PostPosted: Mon Jun 28, 2010 9:22 pm    Post subject: Re: DIY Build Thread – The RBR Kit (Resession Buster Referen Reply with quote

Better late than never?

I finally got around to finishing these. Seemed like there was always something else that needed to be done.

I lost some photos showing me putting the veneer on to a hard drive crash. But here's the follow up. Finished them on Sunday.




Here's the break down on the finish...

Sandpaper -
320
600
1000
2000

Powders -
Fine Pumace Stone
Rotten Stone

What you see in front of you is the rotten stone.

It's like spreading around slip for all you people who ever used clay.














Brushed plates rock.



My arm hurts looking at this photo. Good workout though




Added some polish. Done. Some cable management is needed. I'll get to that someday...

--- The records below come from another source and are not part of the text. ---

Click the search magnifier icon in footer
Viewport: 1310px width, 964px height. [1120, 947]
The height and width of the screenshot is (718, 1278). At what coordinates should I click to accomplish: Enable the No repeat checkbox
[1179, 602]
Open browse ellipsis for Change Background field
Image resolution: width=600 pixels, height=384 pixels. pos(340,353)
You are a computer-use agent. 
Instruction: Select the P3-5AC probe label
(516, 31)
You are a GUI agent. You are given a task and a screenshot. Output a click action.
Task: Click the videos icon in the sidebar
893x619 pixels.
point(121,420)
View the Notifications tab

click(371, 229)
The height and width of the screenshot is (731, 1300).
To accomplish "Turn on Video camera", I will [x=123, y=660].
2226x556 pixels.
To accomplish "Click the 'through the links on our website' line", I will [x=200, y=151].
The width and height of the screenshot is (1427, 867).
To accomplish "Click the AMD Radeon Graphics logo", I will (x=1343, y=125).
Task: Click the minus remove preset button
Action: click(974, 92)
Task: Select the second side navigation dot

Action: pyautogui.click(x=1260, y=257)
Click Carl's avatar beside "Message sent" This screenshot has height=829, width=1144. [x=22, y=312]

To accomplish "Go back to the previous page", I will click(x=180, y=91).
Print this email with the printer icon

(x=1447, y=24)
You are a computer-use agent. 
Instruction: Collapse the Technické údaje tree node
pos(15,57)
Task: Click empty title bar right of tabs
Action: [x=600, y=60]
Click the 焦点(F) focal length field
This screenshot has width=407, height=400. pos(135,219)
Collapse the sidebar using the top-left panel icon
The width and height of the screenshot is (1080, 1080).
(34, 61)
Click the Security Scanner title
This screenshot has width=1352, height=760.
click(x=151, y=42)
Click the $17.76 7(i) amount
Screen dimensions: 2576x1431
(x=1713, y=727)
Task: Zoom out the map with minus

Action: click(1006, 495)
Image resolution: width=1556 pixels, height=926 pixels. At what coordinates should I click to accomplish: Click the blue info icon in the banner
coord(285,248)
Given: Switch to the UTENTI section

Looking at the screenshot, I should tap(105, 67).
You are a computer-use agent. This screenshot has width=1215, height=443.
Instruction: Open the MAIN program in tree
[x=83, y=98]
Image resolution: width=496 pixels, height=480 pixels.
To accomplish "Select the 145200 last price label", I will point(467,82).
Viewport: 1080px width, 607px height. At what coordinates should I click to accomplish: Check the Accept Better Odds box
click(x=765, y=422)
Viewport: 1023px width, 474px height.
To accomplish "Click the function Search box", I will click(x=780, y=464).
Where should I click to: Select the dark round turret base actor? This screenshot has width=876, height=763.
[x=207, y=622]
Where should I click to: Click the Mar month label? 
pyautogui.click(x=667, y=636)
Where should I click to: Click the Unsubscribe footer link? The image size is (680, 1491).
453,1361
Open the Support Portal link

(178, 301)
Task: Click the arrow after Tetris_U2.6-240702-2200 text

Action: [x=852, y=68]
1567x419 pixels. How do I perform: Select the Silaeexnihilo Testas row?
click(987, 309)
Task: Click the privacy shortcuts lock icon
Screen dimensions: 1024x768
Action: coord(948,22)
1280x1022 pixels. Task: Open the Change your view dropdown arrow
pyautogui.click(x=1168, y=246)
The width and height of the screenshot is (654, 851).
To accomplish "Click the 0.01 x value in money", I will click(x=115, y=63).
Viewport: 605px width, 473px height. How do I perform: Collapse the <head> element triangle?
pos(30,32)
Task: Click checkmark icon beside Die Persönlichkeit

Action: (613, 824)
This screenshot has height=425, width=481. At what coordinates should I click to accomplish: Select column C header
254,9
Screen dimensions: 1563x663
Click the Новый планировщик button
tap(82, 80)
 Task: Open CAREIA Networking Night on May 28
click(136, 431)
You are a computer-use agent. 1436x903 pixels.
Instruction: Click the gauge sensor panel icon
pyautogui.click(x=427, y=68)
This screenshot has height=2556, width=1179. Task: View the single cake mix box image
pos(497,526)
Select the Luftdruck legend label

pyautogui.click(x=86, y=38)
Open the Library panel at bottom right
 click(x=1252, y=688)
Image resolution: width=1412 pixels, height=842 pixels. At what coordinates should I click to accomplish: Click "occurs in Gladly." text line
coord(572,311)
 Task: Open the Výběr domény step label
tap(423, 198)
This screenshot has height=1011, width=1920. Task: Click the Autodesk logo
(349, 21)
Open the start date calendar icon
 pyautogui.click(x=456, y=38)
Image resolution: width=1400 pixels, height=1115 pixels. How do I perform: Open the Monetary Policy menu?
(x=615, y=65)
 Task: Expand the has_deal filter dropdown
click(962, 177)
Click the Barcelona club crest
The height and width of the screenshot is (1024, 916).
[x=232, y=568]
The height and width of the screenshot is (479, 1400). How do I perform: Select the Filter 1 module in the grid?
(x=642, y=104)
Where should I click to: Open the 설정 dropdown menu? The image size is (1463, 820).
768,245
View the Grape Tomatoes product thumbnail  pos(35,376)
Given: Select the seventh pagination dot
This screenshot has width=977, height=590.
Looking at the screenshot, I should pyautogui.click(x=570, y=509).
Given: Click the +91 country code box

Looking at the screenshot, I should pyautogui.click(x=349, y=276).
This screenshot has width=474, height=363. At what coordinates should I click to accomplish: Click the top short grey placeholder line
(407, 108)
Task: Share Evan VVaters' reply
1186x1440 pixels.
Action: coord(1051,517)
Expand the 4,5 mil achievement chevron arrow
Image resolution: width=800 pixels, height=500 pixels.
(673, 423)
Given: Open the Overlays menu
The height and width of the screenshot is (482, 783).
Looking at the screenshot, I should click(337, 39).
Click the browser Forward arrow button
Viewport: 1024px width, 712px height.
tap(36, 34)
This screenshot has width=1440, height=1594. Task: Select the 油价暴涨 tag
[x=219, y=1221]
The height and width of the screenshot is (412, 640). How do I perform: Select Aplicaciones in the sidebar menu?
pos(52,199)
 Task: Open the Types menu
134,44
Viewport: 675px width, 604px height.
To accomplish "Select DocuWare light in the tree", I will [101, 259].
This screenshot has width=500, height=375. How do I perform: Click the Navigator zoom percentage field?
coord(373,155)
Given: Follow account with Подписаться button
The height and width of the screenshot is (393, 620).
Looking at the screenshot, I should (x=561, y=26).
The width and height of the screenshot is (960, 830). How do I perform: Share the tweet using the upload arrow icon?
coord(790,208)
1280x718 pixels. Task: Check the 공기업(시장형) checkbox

THINGS I'D DO DIFFERENTLY NEXT TIME:

1. - Construct the baffle separately! Man, what was I thinking? It's just a little extra work to add some brace corners and a hurricane bolt or something to sink a screw into as opposed to trying to finish two separate surfaces without screwing it up.

2. - Don't skip the using clear wood grain filler step! I had to slap on literally 20 coats of lacquer per side because the lacquer kept soaking into the grain and the grain pattern would show up through the lacquer.

3. - Flush route the port. That'd look a lot slicker.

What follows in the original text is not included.